Voor de socialisten die weigerden de oorlog te aanvaarden en die de kapitalistische regeringen nog altijd als klassenvijanden aanzagen, was door deze houding van de socialistische leiders de toestand stilaan ondraaglijk geworden: een scherp conflict tussen minderheid en meerderheid was niet langer te vermijden. Er volgden weldra bitsige scheldwoorden of zelfs fysiek geweld. In Duitsland werd Hugo Haase, die vroeger voorzitter van de socialistische fractie in de Reichstag was geweest, er door David, een prominent socialist, van beschuldigd dat hij een buitenlandse agent was.[15] In Frankrijk was Merrheim, de leider van de minderheid, wanneer hij naar een vakbondsvergadering ging, altijd vergezeld van twee waakhonden, om hem tegen zijn ‘kameraden’ te beschermen.[16]

Toen de eerste schok was verwerkt, gingen de tegenstanders van de nieuwe politiek zich groeperen, en in een variërende mate van scherpte en samenhang, werd de socialistische agitatie hervat. In Frankrijk waren de revolutionaire gevoelens en het verzet tegen de oorlog vooral terug te vinden binnen de vakbond. In Duitsland daarentegen, waar de oppositie talrijker was, maar minder homogeen, was die het sterkst binnen de Partij en had zelfs aanhang in de schoot van de parlementaire fractie. En het was binnen die groep parlementairen dat de eerste stappen werden gezet naar het stichten van de USDP (Onafhankelijke Sociaal Democratische Partij) en later van de Communistische Partij. In december 1915 hadden twintig socialistische afgevaardigden tegen de oorlogskredieten gestemd. De rechtervleugel verbood hen om hun standpunten publiekelijk bekend te maken. De twintig vormden dan in april 1916 het ‘Sozialdemocratische Arbeitsgemeinschaft’. Ondanks alles bleven de dissidenten voortdurend aandringen op eenheid. Toch was het toen al duidelijk dat de zaken daar niet bij gingen blijven. In januari 1917 ontmoeten de dissidenten elkaar op een aparte conferentie. Het uitvoerende comité van de Partij liet weten de minderheid, daar ze deze stap had gezet, zichzelf uit eigen wil buiten de Partij had gesloten.[17] In die omstandigheden was de stichtingsconferentie van de USDP, in april 1917, te Gotha, enkel de formele bevestiging van een bestaande situatie. En, Kautsky die bleef maar pleiten voor eenheid en wilde de realiteit maar niet voor ogen zien. De eenheid had opgehouden te bestaan, was gesneuveld in de oorlog.

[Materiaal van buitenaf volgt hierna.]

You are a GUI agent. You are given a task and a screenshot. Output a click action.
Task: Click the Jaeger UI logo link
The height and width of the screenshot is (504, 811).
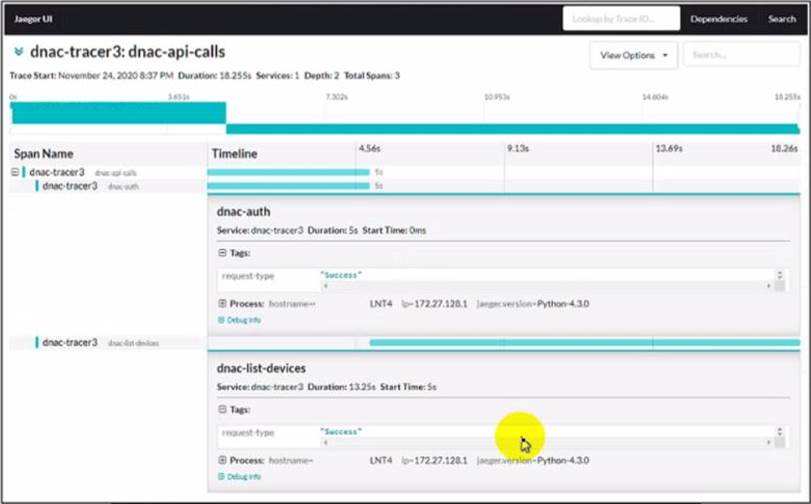pyautogui.click(x=33, y=19)
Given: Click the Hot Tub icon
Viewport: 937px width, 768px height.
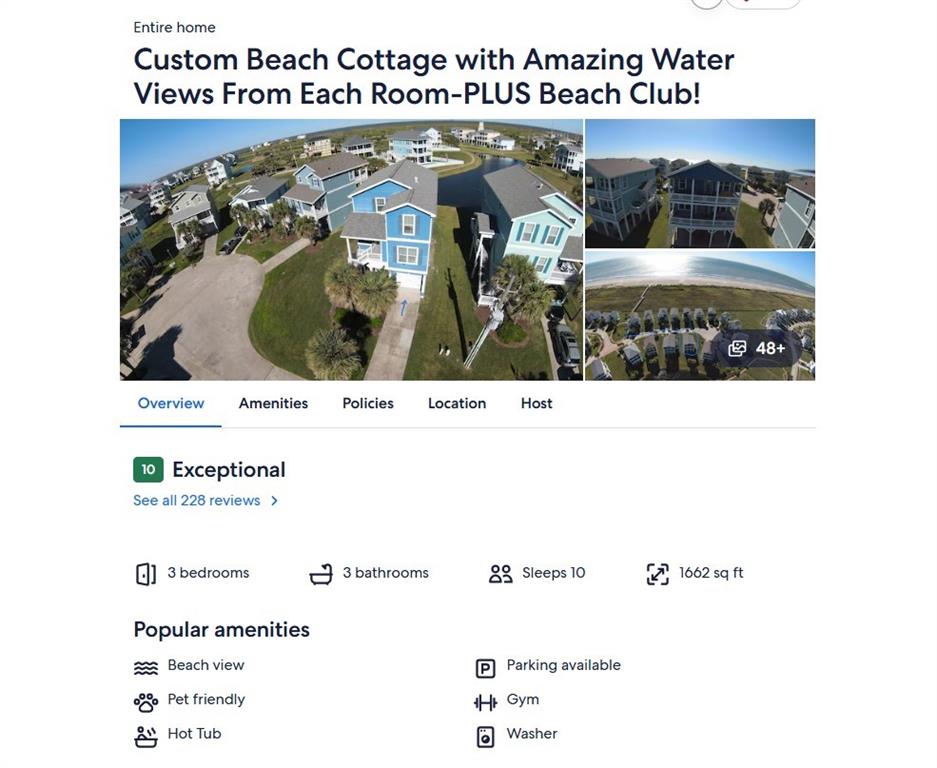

Hetzelfde gold voor de Tweede Internationale. De Britse, en vooral de Belgische en Franse socialisten, weigerden ieder contact met socialisten uit de vijandelijke landen. Socialisten uit neutrale landen, de Hollanders en de Zweden, hebben nog geprobeerd de illusie hoog te houden dat er nog teken van leven was onder de ruïnes van wat de Tweede Internationale was geweest. Maar zelfs hun verwachtingen waren heel bescheiden: dat de Europese socialistische partijen het eens zouden worden om hun standpunten naast elkaar te plaatsen over wat er kon gebeuren na de oorlog Zelfs dat was teveel voor de socialisten van de Entente. En toch hadden Zwitserse en Italiaanse socialisten, samen met Russische socialisten in ballingschap en andere minderheden die tegen de oorlog gekant waren, een vergadering bijeen geroepen te Zimmerwald, in september 1915 en later nog eens te Kienthal, in april 1916. Dit leidde tot de oprichting van een ‘Internationale Socialistische Commissie’. De meerderheid van haar leden had echter geweigerd om volledig te breken met de ‘sociaalpatriotten’ waar Lenin had op aangedrongen. Maar door de hevige uitvallen tegen de fractie die de oorlog steunde werd het snel duidelijk dat een totale breuk onafwendbaar was.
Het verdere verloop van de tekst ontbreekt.